(The records)

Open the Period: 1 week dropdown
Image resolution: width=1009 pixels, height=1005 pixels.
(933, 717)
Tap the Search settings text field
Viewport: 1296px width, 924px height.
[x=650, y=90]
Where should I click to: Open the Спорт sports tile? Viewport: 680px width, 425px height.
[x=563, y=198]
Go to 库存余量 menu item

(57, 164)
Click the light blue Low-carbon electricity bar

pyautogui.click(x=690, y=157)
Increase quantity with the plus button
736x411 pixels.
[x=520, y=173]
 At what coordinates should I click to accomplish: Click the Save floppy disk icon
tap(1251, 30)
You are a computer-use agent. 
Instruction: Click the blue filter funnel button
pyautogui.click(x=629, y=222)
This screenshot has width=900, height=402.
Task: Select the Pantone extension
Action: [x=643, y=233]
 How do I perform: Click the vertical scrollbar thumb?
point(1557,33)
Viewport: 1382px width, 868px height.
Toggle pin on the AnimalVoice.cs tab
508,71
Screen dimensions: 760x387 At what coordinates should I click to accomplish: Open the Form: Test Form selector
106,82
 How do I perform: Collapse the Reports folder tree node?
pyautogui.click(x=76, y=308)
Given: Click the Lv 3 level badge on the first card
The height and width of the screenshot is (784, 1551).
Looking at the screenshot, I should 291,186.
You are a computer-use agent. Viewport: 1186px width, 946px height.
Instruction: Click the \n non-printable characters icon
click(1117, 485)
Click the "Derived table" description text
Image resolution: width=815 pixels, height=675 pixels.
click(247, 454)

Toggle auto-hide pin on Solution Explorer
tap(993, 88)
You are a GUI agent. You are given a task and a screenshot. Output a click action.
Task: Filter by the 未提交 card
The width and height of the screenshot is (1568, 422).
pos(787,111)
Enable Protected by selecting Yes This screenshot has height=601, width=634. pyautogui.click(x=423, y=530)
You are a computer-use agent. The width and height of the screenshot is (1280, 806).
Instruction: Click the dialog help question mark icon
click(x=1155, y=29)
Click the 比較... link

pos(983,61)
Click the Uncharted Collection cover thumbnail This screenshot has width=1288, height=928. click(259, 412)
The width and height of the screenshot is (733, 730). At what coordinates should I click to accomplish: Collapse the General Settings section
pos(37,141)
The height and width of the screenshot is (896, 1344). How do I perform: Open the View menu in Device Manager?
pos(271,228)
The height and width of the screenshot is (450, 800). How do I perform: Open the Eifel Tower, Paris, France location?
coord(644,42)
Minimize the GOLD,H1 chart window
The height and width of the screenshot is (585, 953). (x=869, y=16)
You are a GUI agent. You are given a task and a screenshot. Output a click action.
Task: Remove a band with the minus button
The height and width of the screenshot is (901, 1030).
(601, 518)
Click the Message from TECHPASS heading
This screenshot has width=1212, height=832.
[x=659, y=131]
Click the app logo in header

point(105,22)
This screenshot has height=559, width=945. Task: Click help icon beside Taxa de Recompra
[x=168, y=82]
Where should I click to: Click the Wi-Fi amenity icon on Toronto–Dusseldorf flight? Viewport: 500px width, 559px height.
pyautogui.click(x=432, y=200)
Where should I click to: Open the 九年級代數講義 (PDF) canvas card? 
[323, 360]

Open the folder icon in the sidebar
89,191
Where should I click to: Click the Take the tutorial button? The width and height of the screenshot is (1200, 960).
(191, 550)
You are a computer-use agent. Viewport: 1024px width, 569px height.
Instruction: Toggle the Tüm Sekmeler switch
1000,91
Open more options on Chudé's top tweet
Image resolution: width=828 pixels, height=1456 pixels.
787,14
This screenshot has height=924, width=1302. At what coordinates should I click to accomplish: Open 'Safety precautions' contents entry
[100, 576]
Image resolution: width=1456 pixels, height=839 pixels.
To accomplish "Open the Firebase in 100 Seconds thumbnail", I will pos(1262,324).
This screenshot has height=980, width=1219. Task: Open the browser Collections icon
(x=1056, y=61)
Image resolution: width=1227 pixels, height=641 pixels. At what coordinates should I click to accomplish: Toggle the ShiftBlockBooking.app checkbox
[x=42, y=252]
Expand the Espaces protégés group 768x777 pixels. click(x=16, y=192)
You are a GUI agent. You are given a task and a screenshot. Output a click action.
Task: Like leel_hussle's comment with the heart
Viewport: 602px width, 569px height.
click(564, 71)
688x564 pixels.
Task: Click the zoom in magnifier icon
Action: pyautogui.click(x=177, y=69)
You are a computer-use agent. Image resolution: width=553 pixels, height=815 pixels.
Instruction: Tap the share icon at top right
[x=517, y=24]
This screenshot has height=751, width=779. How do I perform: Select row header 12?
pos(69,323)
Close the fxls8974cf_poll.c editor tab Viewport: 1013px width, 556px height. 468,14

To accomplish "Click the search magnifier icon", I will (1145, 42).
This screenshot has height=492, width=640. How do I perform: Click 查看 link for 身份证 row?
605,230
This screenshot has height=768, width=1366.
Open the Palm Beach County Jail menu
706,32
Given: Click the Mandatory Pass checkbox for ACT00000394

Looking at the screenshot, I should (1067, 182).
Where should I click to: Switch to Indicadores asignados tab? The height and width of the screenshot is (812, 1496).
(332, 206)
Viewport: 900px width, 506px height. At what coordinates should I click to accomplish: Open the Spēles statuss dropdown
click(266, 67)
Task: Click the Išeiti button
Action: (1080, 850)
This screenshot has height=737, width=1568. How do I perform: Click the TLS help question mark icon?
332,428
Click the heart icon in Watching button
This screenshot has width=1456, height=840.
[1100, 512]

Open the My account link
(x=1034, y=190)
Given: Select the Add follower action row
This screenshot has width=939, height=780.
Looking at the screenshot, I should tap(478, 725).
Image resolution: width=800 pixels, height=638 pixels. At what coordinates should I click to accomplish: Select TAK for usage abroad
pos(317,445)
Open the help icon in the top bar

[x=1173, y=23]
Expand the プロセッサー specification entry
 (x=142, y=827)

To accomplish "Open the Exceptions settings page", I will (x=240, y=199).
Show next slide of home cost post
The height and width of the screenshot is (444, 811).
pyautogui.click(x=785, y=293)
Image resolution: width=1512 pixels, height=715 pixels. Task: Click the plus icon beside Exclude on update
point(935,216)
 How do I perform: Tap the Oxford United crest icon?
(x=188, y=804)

(End The records)

• Work item:
Retype the entries above exactly, but only from the line containing "This screenshot has height=737, width=1568." through the line containing "Given: Select the Add follower action row", both included.

• Exercise solution:
This screenshot has height=737, width=1568. How do I perform: Click the TLS help question mark icon?
332,428
Click the heart icon in Watching button
This screenshot has width=1456, height=840.
[1100, 512]

Open the My account link
(x=1034, y=190)
Given: Select the Add follower action row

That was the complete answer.